Contracted body shops, only partial stop by the Supreme Court
Latest ordinance does not declare choice of repairer clauses unfair
Suddenly, the question of the validity/vulnerability of clauses that, inserted in policies covering damage to vehicles (not from motor TPL), provide for particular limits of indemnity (uncovered amounts or deductibles) if the insured uses a body repair shop not 'affiliated' with the insurance company for the repair.
The Supreme Court of Cassation, with an ordinance - no. 10797 of 23 April - that was given wide eco media coverage, according to some, sanctioned the unfairness of those clauses, which had been widespread for some time. In reality, it is a ruling that, while upholding a consumer's appeal, does not take any precise position.
In fact, it criticises in general terms the work of the Court of Merit, which did not subject to an adequate critical examination a clause that imposed on the injured party an increase in the "value of the overdraft" in the event that the repair was carried out outside the circuit of the body shops affiliated with the company.

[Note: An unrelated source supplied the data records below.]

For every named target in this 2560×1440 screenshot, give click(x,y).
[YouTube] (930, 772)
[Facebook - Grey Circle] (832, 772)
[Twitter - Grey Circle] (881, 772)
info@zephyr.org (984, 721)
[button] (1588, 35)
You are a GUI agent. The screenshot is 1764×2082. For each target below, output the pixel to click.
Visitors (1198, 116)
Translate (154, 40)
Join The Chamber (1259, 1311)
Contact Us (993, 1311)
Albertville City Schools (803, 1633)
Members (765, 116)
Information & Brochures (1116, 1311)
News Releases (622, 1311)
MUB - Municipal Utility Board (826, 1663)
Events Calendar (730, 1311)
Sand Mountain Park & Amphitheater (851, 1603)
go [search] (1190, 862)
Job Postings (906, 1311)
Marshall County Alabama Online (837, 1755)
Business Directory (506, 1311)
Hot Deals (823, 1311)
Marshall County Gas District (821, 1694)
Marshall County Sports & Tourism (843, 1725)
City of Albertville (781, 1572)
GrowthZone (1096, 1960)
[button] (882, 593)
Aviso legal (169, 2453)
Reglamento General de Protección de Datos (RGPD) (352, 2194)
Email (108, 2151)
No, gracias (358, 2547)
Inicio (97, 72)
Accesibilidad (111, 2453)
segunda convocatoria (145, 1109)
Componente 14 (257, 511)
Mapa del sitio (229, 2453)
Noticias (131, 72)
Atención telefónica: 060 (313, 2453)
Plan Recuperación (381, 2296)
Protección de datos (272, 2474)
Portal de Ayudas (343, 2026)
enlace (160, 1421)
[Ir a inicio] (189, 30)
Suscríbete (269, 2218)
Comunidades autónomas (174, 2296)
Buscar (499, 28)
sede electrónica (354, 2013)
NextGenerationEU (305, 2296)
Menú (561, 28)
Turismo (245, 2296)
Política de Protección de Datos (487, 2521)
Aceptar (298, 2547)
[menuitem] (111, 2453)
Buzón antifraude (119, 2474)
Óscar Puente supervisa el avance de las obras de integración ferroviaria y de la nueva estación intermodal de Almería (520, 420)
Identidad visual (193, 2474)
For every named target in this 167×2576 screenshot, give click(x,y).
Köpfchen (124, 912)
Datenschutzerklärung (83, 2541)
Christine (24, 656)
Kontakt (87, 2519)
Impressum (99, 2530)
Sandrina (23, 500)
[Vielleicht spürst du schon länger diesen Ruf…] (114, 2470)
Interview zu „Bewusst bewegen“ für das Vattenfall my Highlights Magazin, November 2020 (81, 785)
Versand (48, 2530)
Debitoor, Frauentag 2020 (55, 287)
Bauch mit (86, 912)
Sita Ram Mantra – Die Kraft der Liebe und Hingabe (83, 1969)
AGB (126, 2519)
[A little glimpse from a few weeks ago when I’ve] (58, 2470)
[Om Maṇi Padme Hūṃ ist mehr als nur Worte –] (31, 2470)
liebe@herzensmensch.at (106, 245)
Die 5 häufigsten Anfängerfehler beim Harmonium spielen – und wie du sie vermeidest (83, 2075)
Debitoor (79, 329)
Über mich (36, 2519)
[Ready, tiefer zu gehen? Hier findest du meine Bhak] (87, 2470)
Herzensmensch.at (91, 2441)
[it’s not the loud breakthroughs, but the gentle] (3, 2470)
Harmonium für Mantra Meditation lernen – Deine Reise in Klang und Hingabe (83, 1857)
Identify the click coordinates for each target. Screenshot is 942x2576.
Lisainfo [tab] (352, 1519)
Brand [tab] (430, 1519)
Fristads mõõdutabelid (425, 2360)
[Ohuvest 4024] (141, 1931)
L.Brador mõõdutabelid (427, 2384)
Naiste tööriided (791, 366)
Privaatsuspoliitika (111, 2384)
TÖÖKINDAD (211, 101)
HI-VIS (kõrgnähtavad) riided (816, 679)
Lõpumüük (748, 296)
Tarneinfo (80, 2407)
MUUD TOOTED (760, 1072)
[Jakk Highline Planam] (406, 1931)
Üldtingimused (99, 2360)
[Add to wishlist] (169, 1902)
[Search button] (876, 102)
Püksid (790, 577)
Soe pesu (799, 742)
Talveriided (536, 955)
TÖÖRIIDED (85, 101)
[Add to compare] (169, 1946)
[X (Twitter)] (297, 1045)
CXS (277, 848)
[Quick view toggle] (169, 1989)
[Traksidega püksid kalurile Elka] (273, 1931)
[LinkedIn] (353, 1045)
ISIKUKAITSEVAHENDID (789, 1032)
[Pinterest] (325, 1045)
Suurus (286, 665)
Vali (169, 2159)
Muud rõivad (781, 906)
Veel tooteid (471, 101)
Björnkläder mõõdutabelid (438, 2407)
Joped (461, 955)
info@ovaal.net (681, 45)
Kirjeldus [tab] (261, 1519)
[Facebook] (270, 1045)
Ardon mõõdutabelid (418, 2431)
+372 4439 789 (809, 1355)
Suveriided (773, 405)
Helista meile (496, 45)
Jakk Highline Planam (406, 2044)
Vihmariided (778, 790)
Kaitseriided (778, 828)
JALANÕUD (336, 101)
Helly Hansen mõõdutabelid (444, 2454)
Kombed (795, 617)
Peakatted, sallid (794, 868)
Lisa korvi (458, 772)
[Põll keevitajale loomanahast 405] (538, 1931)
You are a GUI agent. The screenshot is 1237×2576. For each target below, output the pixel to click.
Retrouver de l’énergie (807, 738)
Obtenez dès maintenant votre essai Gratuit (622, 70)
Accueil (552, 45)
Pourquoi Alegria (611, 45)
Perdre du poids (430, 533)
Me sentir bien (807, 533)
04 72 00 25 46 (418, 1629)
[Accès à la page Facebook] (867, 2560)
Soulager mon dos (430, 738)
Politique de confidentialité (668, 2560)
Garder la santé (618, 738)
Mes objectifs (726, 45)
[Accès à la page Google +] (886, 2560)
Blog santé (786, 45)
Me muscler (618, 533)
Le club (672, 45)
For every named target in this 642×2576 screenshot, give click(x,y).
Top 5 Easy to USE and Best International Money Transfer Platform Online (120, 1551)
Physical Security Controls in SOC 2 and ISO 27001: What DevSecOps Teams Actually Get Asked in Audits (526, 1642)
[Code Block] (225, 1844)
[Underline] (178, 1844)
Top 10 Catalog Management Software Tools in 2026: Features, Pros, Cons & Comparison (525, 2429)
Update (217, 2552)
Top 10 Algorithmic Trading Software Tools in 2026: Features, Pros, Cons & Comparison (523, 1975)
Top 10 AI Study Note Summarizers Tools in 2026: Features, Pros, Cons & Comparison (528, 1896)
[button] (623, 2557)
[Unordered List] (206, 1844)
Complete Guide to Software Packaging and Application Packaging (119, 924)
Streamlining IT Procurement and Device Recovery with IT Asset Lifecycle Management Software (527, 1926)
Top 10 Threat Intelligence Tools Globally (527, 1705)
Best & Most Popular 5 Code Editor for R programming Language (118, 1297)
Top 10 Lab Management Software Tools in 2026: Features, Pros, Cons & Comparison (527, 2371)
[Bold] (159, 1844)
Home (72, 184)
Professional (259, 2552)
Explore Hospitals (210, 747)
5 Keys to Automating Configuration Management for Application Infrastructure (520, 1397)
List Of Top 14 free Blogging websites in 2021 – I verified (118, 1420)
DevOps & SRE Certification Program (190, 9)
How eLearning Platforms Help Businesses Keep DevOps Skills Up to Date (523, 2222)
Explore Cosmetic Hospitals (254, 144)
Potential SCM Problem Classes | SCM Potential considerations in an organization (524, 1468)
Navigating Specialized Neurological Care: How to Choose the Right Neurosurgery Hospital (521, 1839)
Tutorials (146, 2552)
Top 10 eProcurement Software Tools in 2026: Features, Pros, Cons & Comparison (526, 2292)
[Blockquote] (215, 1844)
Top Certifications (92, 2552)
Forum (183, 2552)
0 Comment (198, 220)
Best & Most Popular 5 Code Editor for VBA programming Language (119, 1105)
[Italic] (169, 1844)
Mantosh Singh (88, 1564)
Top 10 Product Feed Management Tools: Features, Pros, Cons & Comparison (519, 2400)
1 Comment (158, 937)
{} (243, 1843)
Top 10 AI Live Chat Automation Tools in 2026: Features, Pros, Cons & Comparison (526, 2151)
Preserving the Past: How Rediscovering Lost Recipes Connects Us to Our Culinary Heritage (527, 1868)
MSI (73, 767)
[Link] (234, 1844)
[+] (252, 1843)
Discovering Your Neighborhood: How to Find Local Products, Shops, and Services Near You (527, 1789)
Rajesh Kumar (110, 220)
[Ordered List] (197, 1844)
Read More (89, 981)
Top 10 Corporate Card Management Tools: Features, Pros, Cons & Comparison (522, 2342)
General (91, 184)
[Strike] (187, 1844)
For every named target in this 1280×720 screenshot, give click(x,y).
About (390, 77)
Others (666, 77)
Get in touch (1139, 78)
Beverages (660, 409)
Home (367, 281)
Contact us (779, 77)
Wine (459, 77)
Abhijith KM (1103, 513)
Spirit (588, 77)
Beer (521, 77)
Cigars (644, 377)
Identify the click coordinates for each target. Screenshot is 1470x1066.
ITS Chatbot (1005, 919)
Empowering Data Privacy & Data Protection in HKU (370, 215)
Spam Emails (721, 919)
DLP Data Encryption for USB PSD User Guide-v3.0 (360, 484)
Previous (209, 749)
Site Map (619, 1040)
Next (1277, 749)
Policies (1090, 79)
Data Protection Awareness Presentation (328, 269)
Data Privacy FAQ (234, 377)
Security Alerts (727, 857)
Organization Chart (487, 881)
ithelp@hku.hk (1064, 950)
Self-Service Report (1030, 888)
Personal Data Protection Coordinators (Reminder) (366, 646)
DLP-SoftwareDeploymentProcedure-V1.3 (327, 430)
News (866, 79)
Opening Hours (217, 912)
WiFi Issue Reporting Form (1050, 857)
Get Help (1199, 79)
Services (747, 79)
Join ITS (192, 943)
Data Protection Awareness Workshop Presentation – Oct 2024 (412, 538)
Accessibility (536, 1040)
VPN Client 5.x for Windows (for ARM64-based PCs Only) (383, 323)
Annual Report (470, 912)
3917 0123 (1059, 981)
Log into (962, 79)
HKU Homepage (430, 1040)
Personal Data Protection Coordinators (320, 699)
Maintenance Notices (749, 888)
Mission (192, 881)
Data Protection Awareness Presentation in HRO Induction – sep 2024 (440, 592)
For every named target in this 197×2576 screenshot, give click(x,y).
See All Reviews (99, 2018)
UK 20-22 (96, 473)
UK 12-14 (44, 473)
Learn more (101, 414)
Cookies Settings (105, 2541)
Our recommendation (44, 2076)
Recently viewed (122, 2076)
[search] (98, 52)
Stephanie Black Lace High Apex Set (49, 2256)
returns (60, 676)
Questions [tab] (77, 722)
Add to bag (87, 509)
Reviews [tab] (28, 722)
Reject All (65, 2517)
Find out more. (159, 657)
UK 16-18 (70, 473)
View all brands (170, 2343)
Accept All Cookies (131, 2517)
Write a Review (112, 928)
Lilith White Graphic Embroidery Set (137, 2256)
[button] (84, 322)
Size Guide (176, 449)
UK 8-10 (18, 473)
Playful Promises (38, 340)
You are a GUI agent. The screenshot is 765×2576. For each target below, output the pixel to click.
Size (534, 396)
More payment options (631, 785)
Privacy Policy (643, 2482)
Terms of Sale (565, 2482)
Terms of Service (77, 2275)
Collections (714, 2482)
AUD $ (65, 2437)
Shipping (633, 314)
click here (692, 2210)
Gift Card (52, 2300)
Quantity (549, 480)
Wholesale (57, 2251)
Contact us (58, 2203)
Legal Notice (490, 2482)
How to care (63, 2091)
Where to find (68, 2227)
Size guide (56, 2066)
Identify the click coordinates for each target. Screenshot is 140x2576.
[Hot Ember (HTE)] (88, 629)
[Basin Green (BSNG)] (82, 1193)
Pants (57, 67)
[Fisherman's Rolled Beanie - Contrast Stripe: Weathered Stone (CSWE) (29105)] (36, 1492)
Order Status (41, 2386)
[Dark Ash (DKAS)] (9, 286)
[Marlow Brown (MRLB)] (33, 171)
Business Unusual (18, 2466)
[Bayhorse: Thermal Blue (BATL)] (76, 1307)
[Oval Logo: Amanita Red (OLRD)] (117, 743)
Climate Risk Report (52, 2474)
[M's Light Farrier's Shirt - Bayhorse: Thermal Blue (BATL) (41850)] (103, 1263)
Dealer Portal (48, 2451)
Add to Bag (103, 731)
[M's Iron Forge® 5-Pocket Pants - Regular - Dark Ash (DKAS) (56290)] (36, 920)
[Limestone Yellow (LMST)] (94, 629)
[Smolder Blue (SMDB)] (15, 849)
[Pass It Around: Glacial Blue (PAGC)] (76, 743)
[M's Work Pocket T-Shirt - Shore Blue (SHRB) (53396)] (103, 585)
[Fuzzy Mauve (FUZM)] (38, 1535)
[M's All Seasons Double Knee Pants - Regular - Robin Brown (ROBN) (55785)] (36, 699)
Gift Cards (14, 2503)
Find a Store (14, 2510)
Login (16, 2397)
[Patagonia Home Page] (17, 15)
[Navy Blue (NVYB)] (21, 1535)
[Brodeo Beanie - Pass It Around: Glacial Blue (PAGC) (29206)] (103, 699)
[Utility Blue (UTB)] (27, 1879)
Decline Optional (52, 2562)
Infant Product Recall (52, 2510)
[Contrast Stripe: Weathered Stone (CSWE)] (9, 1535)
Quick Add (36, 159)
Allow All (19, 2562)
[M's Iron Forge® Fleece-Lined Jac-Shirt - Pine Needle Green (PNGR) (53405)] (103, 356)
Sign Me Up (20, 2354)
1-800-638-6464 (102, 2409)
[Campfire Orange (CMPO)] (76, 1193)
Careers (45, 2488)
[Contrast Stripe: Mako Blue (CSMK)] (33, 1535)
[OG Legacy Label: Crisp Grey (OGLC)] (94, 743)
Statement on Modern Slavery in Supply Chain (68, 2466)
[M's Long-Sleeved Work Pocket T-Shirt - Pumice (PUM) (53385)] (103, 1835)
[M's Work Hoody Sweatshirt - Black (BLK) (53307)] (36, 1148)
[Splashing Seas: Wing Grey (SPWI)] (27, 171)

This clause, which, according to the plaintiff, would have the vice of "limiting the contractual freedom of the weaker contracting party in relations with third parties, restricting the faculty of free choice on the market of the operator to whom to turn," for the Supreme Court would have to be examined not in isolation, but in the more general context of the entire contractual regulation. Verifying whether, in concrete terms, it could give rise to the 'significant imbalance of the rights and obligations arising from the contract' that Article 33 of the Consumer Code requires for a clause to be vexatious.
Moreover, it should have been considered whether such an agreement had been the subject of a specific negotiation and whether, in the absence thereof, it could be abusive.